Copy out exactly every line from the line containing "Subjects (376, 601)" until the records below end, inclusive of both boundary lines.

──────── Provided records

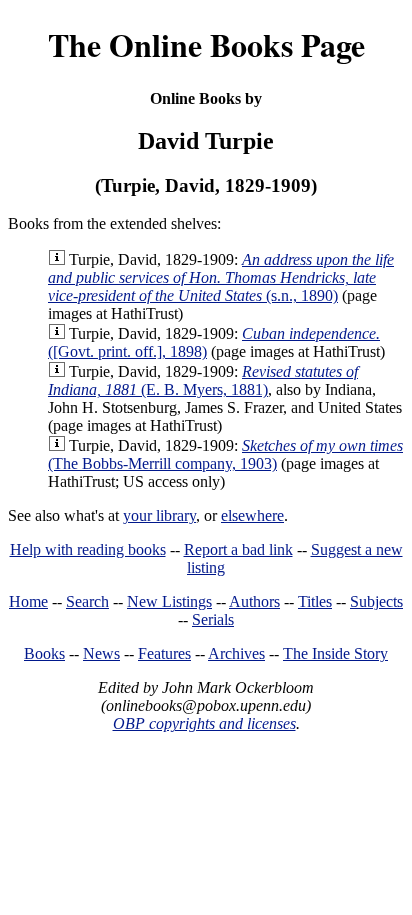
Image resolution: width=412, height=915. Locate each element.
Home (28, 601)
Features (164, 653)
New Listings (169, 601)
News (101, 653)
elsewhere (252, 515)
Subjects (376, 601)
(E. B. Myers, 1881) (203, 380)
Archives (236, 653)
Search (87, 601)
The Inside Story (335, 653)
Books (44, 653)
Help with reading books (88, 549)
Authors (254, 601)
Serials (213, 619)
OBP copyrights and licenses (204, 723)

────────────────

◆ Task output:
Subjects (376, 601)
(E. B. Myers, 1881) (203, 380)
Archives (236, 653)
Search (87, 601)
The Inside Story (335, 653)
Books (44, 653)
Help with reading books (88, 549)
Authors (254, 601)
Serials (213, 619)
OBP copyrights and licenses (204, 723)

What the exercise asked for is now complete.